Diverting your attention from the foul language, notice how hink is used for ‘think’. This is, as you would expect by now, reflecting a Scots pronunciation: /h/ where English has /θ/.
I haven’t mentioned all of the Scots features in these tweets – I’m sure you’re able to identify some without my help. Other features that we often see in this form of writing is aw where we expect ‘all’ and fae where we expect ‘from’. The former is an example of Scots “l-vocalisation”, meaning that /l/ is not pronounced at the end of words. The latter is simply the Scots word for ‘from’ – fae, ken (‘know’), wee (‘little’), bairn (‘child’) and mind (‘remember’) are only a few examples of Scots words which are very commonly used in Scots speech today even when mixed with English.

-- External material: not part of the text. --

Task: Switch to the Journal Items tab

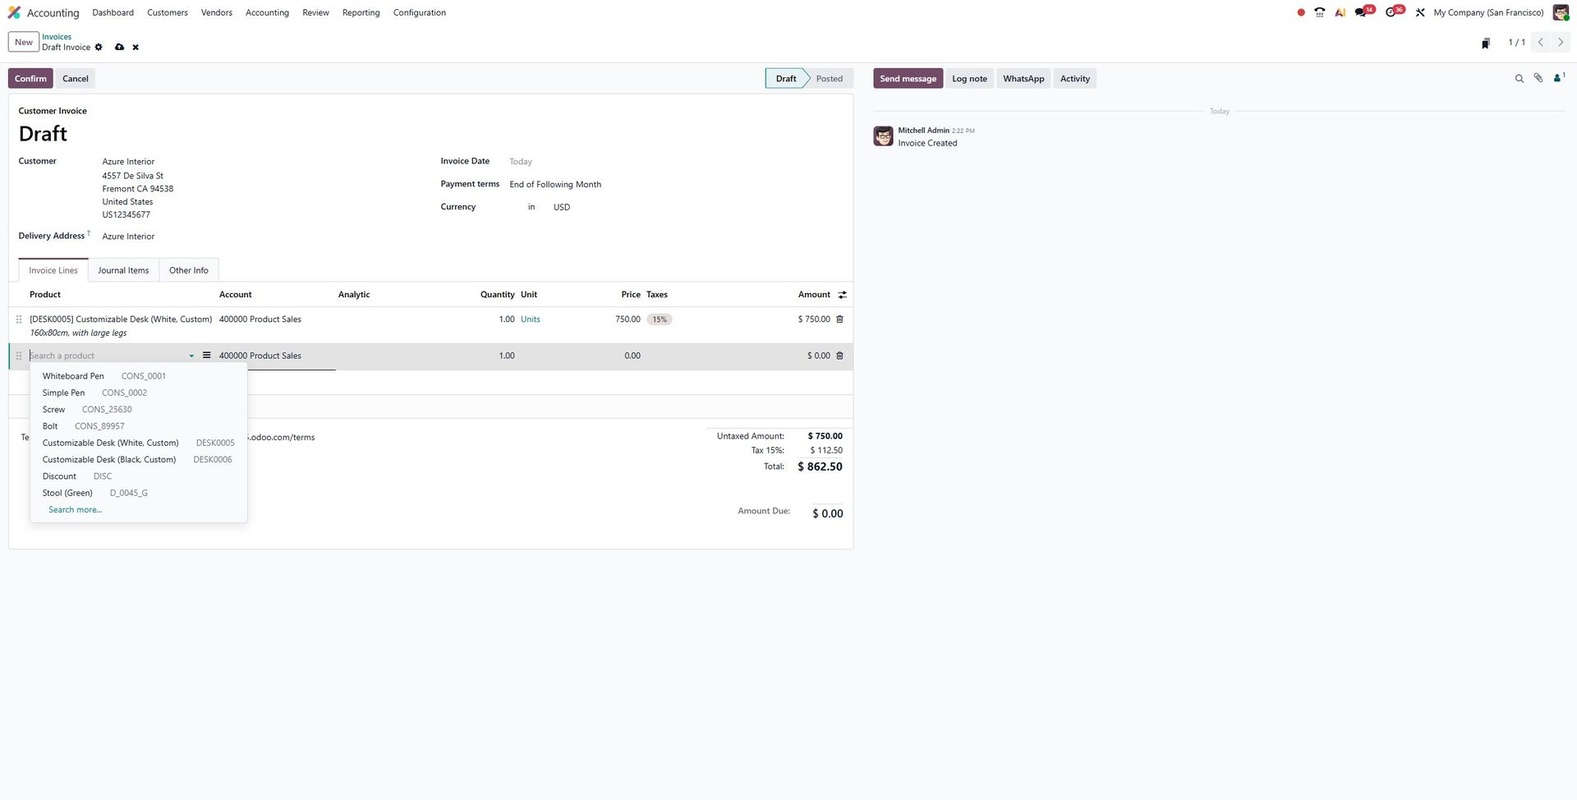Action: coord(123,270)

If you have seen or read Trainspotting, written by Irvine Welsh, I’m sure you will be familiar with the above as well as other Scotticisms. The extract below is from the sequel, Porno. See how many Scotticisms, or words and spellings you wouldn’t expect from an English text10, you can find yersells! (Pro tip: It helps to read out loud when you’re not sure what’s going on.)
Welsh, Irvine, “Porno”, Published by Jonathan Cape, 2002, p. 350.

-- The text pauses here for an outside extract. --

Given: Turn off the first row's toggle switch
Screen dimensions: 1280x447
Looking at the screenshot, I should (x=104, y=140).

Let us know what you found, tell us your favourite Scots word, and ask us any questions about this post – either by commenting here or on Facebook, or by emailing us (adding Lisa to the subject line will lead it straight to me).
If you now, after all this reading of Scots, want to get a good example of what it sounds like, here are some links (some repeated from earlier in the post):
The Angus McIntosh Centre’s video on the origin of Scots, in Scots.

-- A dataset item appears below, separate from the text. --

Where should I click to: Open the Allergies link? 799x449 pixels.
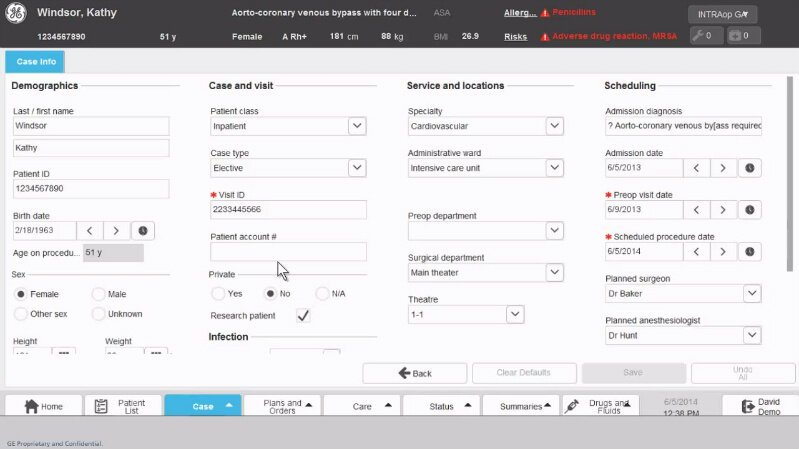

Listen to the Buke of the Howlat (to the left on the page).
Doric Scots, contrasted with English.
Some more examples of Scots words.
Next week, Riccardo will bust the myth that some languages are just essentially harder to learn than others. Nay!, says we at the HLC.
1Bear in mind that some of the features I bring up here are not uniform for all varieties of Scots.
2However, we also want to remember that Scots developed from a variety spoken in the North-East of England, and so some of the features described here can sometimes be found in documents from there as well. As always, we need to bear in mind that the boundaries of a “language” is not determined by national borders – see my previous post on languages and dialects.
3This analysis is based on previous work by Dr. Rhona Alcorn, Daisy Smith, Maddi Morcillo Berrueta and myself for the National Library of Scotland’s Wee Windaes website. You can find the complete version here. At Wee Windaes, you can also listen to the poem being read in Scots.
4If you’re particularly interested in mapping sounds to spelling in Scots, I recommend reading about the FITS project.
5This spelling in English used to represent the same [x] sound which is no longer a part of the English phonemic inventory.
6Abbreviations are common in old manuscripts, just imagine writing a whole book by hand! This particular one correlates to some form of ‘quoth’, as seen in the translation.
7The way Sean Connery pronounces his s’s is actually a (mainly Glaswegian) Scots pronunciation feature, which is mostly used by men.
Reference: Stuart-Smith, J., Timmins, C. and Tweedie, F., 2007. ‘Talkin’ Jockney’?: variation and change in Glaswegian accent. Journal of Sociolinguistics, 11(2). 221-260.
8Suggested in: Lass, R. & M. Laing. 2016. Q is for WHAT, WHEN, WHERE: The ’q’ spellings for OE hw-. Folia Linguistica Historica 37, 61–110.
9I believe this term was coined by A.J. Aitken, if I’m not mistaken.